A coppice regime provides an opportunity to create a wide range of structural diversity within woodland that, through the development of a closed canopy, has limited shrub and field layers. The quantity and type of deadwood can also be improved.

Creating opportunities for woodland birds in managed coppice should be relatively straightforward, however with the exception of nature reserves, coppice management has largely died out in Wales. Where it can be reinstated or implemented, it does have great potential in creating suitable habitat for woodland birds as well as providing a possible income through coppice products, firewood, woodchip etc.

The principles of coppice management are:

  • Provide a variety of age structures at a reasonable scale; small coupes managed on a carefully planned rotation can create a complex mosaic of age classes, providing habitat for a wide range of birds.
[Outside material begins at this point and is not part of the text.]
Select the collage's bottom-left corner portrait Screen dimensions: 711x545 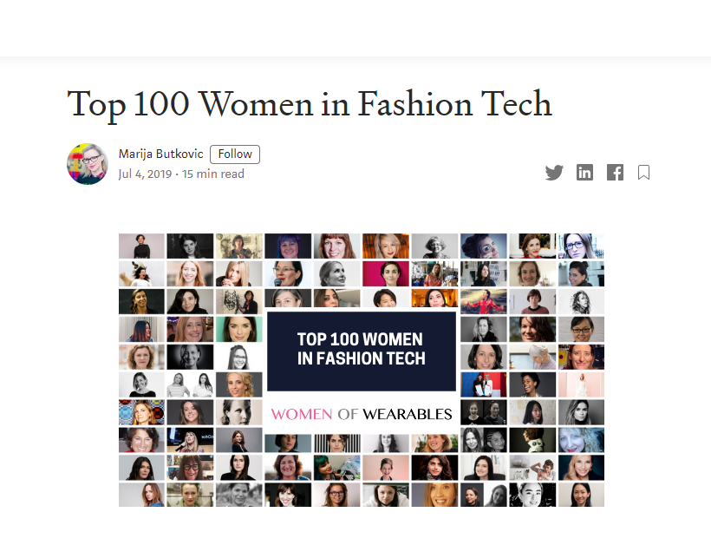tap(141, 495)
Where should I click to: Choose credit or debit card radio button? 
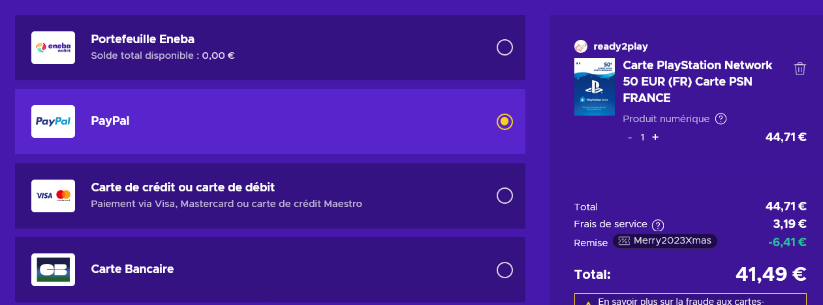[x=505, y=195]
  • Provide, where practical, a sinuous edge to coupes. This gives a higher volume of foliage, and therefore a higher invertebrate biomass, and can offer protection from chilling winds, which also promotes invertebrate abundance.

  • Leave a proportion of deadwood, both standing and fallen, although avoid suppressing the ground layer.

  • Retain standards at a proportion that will provide for those species requiring mature trees, but does not compromise light penetration and hence the vigour and density of the coppice re-growth.

Management issues

Issue: loss of habitat and humidity during clearance. Coppice management will temporarily disrupt the humid conditions, and there will be a loss of nesting and foraging areas when a coupe is cleared.


  • Quick-growing coppice regeneration means that humidity is restored relatively quickly inside the shrub layer.

  • The presence of standards will help to maintain some humidity.

  • Smaller coupes will be less exposed and retain humidity better than larger ones.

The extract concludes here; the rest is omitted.